Não bastasse o elenco fabuloso, a direção de Telmo de Avelar pode ser notada em cada cena. O dublador que era convidado para trabalhar num filme dirigido por ele sentia-se valorizado, pois Avelar era uma figura muito culta e exigente, que quando contrariado podia até mostrar aspereza, mas sua dedicação para encontrar a perfeição na dublagem era notável. Márcio recorda: “Telmo era uma pessoa extremamente rigorosa na interpretação, na articulação das palavras. Eu devo o narrador que sou a ele, porque ele era absolutamente meticuloso e muito emocional”.
A dublagem das 3 horas e 44 minutos de filme, foi realizada no final de 1983 no Estúdio B da Herbert Richers e durou uma semana para ficar pronta, com gravações que iniciavam às 8h45 e terminavam às 19h. Ao final de cada cena, Telmo repassava inúmeras vezes, olhando cada segundo de sincronia para detectar qualquer pequena imperfeição que pudesse ser sanada.
Sobre Isaac Bardavid.
“Pra mim vale pelo filme inteiro a participação do Isaac Bardavid…”
Márcio Seixas
O resultado final da dublagem brasileira de Ben-Hur está notável, nos levando a uma experiência tão agradável quanto assistir com o áudio original. Não há perda de talento, tão pouco de sentido no trabalho em português.
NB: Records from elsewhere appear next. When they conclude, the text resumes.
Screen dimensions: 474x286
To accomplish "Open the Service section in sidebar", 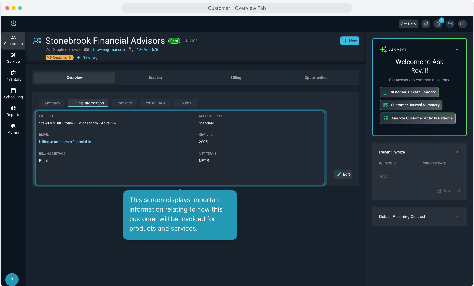I will tap(13, 58).
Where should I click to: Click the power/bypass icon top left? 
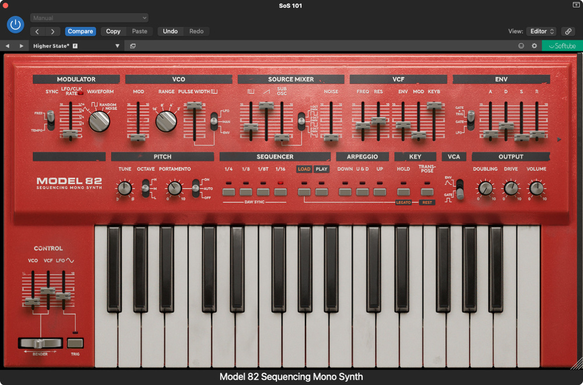click(x=15, y=25)
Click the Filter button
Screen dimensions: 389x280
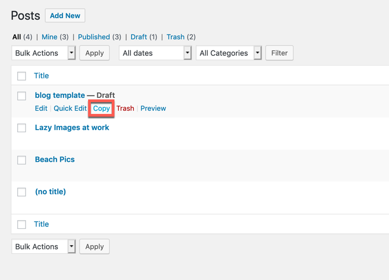pos(279,53)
O primeiro lançamento do filme em DVD por aqui ignorou-se completamente a faixa de áudio dublada, o resultado é que os discos se acumularam nas prateleiras levando a Warner a lançar anos mais tarde a Edição de Colecionador, onde a dublagem da Herbert Richers foi adicionada. Esse trabalho de adaptação também pode ser ouvido no Blu-ray e nos canais por assinatura.
Ao assistir Ben-Hur se optar pela dublagem brasileira tenha certeza de se deparar com um trabalho com o selo de qualidade Herbert Richers!